- Genre: Comedy drama
- Created by: Ana Luiza Azevedo; Jorge Furtado;
- Written by: Ana Luiza Azevedo; Janaína Fischer; Márcio Schoenardie; Miguel da Costa Franco; Jorge Furtado;
- Directed by: Ana Luiza Azevedo; Olivia Guimarães; Jorge Furtado; Guel Arraes;
- Starring: Fernanda Montenegro; Marco Ricca; Louise Cardoso; Matheus Nachtergaele; Mariana Lima; Daniel de Oliveira; Drica Moraes;
- Opening theme: "Mamãe" by Maurício Nader
- Composer: Maurício Nader
- Country of origin: Brazil
- Original language: Portuguese
- No. of seasons: 1
- No. of episodes: 14

Production
- Executive producer: Nora Goulart
- Cinematography: Jacob Solitrenick
- Editors: Giba Assis Brasil; Alfredo Barros; Daniel Laimer; Paulo Padilha;
- Running time: 27–35 minutes
- Production companies: Grupo Globo; Casa de Cinema de Porto Alegre;

Original release
- Network: Rede Globo
- Release: January 30 – May 8, 2014

= Doce de Mãe (TV series) =

Doce de Mãe (Sweet Mother) is a Brazilian comedy-drama television series starring Fernanda Montenegro.

The series is a co-production of Globo and Casa de Cinema de Porto Alegre, an independent production company. For her performance in the role of Picucha, Fernanda Montenegro was nominated to International Emmy Award for Best Actress. In 2013, Montenegro won the Award by the same role in the special shown in 2012, which gave rise to the series of the same name.

== Plot ==
Picucha (Fernanda Montenegro) may seem old-fashioned, but she has modern ideas and a great sense of humor. As the matriarch of a big family, she is involved in the daily lives of her children, grandchildren and other relatives. Undeterred by the typical problems of old age, she uses her many years of experience to solve problems in the best way possible.

Her children are becoming less and less comfortable with the fact that she still lives alone in the house at her age. However, it is Picucha herself who surprises everyone when she makes the spontaneous decision to move to a nursing home.

She revolutionizes her new home by organizing gambling and concerts. It is there that she also has an idea about how to help her unemployed son—start a business that resells the benefits normally reserved for the elderly, such as parking places and preferential customer service. However, despite her lively lifestyle there, Picucha decides to leave the home and return to her family, thereby starting a sequence of living at her children's houses.

◆ **DATASET CONTENT**

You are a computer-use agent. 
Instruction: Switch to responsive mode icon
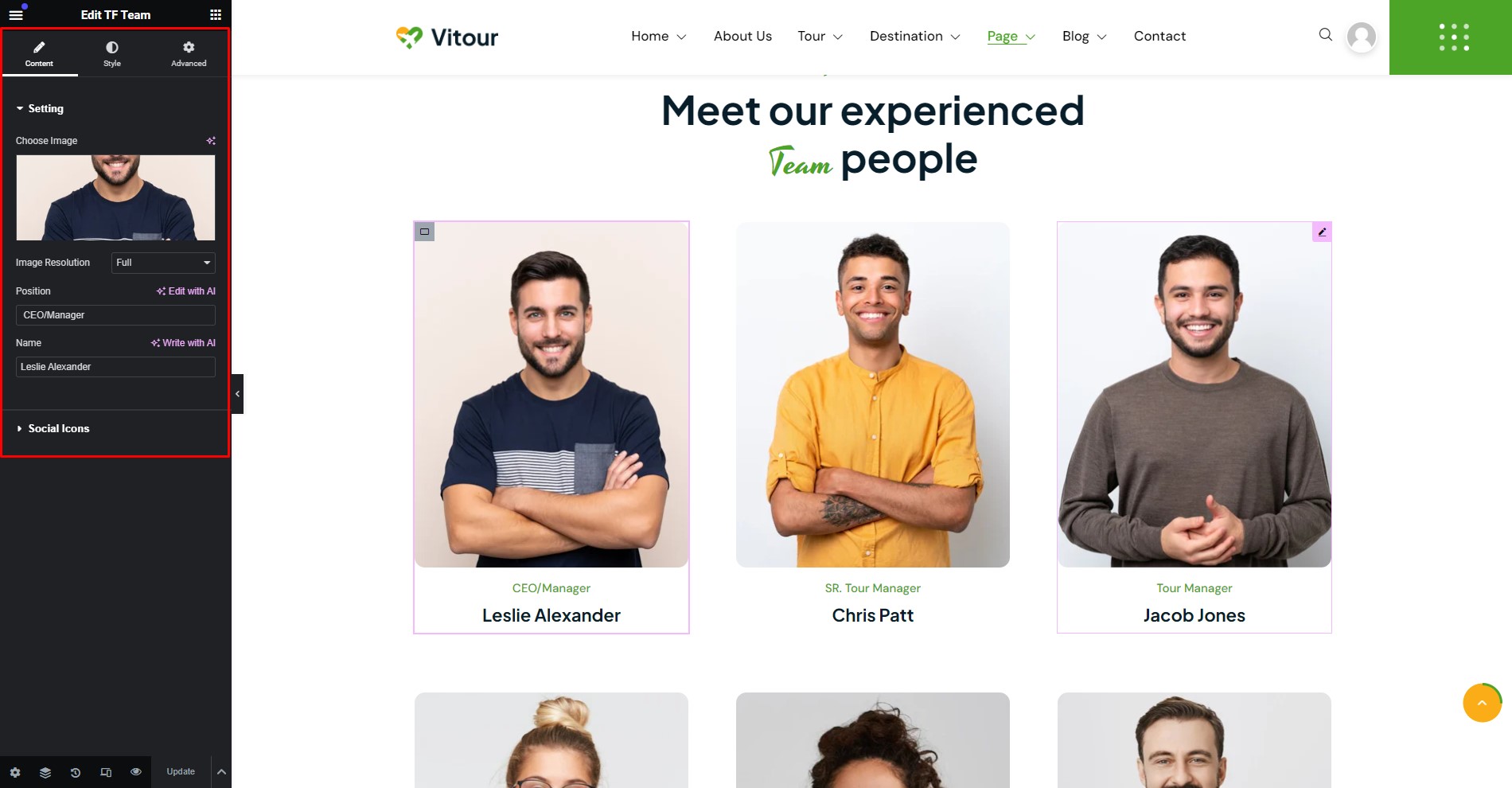tap(106, 772)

◆ **SET TASK A**
In the Doce de Mãe article, what was Picucha's business idea meant to do, and what would the business resell?
◆ **SET TASK B**
From the Doce de Mãe article, quote the passage that begins at the words "She revolutionizes her" and ends after the words "her children's houses.".

◆ **OUTPUT A**
The idea was meant to help her unemployed son. The business would resell benefits normally reserved for the elderly, such as parking places and preferential customer service.

◆ **OUTPUT B**
She revolutionizes her new home by organizing gambling and concerts. It is there that she also has an idea about how to help her unemployed son—start a business that resells the benefits normally reserved for the elderly, such as parking places and preferential customer service. However, despite her lively lifestyle there, Picucha decides to leave the home and return to her family, thereby starting a sequence of living at her children's houses.